I’m bullish on Napoli. ESPN’s injury grim reaper Stephania Bell said that he feels totally fine after he adjusted to the news of his hip condition; I believe her. I’ll enjoy watching Will Middlebrooks this year, given the safe distance I kept from the nightly Human Centipede performance art shitshow that they ran out there in 2012, starring Pedro Ciriaco in the role of “Designated Hitter.” Saltalamacchia is too dull and too many letters to write about, given that I’m not gonna call a dude “Salty.”
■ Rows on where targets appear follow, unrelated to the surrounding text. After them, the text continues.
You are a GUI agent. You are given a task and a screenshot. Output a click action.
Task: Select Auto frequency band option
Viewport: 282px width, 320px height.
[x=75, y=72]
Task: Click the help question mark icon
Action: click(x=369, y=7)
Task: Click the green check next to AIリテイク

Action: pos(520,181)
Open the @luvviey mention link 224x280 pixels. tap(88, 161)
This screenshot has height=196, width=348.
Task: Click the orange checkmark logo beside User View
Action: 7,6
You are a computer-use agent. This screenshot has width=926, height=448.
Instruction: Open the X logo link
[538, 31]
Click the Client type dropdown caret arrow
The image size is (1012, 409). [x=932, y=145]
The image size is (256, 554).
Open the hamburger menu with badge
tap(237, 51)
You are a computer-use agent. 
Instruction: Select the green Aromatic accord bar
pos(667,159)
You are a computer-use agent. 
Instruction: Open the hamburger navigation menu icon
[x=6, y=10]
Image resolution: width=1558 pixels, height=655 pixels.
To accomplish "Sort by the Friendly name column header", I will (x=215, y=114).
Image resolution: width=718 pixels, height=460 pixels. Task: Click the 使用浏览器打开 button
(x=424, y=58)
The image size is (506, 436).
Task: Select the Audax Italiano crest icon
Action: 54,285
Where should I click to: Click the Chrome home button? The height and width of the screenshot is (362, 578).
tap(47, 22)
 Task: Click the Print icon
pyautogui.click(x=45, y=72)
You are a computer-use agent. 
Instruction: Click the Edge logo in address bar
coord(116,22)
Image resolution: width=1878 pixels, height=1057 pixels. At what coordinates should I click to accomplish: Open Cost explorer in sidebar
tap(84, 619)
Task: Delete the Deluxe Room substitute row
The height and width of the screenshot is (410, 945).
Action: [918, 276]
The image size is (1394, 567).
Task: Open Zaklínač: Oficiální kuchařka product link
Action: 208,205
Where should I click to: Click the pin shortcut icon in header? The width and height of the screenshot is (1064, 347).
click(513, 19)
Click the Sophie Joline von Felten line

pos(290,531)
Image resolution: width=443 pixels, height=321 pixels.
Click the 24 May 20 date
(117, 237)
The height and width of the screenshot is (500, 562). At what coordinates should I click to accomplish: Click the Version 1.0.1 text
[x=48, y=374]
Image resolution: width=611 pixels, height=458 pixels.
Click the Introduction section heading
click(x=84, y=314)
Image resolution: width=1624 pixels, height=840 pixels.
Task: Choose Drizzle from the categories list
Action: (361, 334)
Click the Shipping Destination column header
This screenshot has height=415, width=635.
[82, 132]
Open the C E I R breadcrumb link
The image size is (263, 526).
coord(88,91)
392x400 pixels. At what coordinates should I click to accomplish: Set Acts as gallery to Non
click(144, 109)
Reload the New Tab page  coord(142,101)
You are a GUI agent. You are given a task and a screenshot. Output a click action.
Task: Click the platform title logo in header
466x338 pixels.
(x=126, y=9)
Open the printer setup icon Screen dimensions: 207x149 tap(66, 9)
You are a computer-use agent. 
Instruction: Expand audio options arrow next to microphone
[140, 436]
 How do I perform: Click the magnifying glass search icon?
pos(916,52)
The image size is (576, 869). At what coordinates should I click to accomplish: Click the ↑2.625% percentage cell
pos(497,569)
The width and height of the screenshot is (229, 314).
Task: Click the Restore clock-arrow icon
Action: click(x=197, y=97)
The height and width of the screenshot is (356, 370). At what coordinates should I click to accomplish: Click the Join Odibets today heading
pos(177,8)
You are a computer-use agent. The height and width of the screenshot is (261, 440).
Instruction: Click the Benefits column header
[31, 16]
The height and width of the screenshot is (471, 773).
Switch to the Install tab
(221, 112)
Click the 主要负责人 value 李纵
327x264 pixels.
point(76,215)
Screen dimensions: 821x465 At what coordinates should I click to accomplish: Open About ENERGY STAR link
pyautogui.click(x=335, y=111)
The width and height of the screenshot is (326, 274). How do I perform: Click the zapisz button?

I’m bullish on the Jonny Gomes/Daniel Nava platoon in the outfield, but that’s mostly because I’m bullish on Gomes in general. Gomes seems to think he got put into the platoon box so early in his career that he’s never gotten a fair chance to scramble out of it. He would say that, but in Fenway, it seems plausible enough, unless you figure the Red Sox looked this scenario in the eyes and decided to bring up Jackie Bradley to do an end run around it. That would figure that the Sox didn’t, uh, believe him, or believed that their platoon combo was so good — and it’s pretty damn good — that Bradley plus the platoon gave them a chance to contend. Not one Fangraphs analyst picked the Sox to make the playoffs, and there were a lot of them. The Red Sox are solidly under the radar. That’s where you want to be. It wouldn’t hurt the cause if Jose Iglesias was Ozzie Smith, though. Which he might be, if we just pray hard enough. It’s up to us. Duh.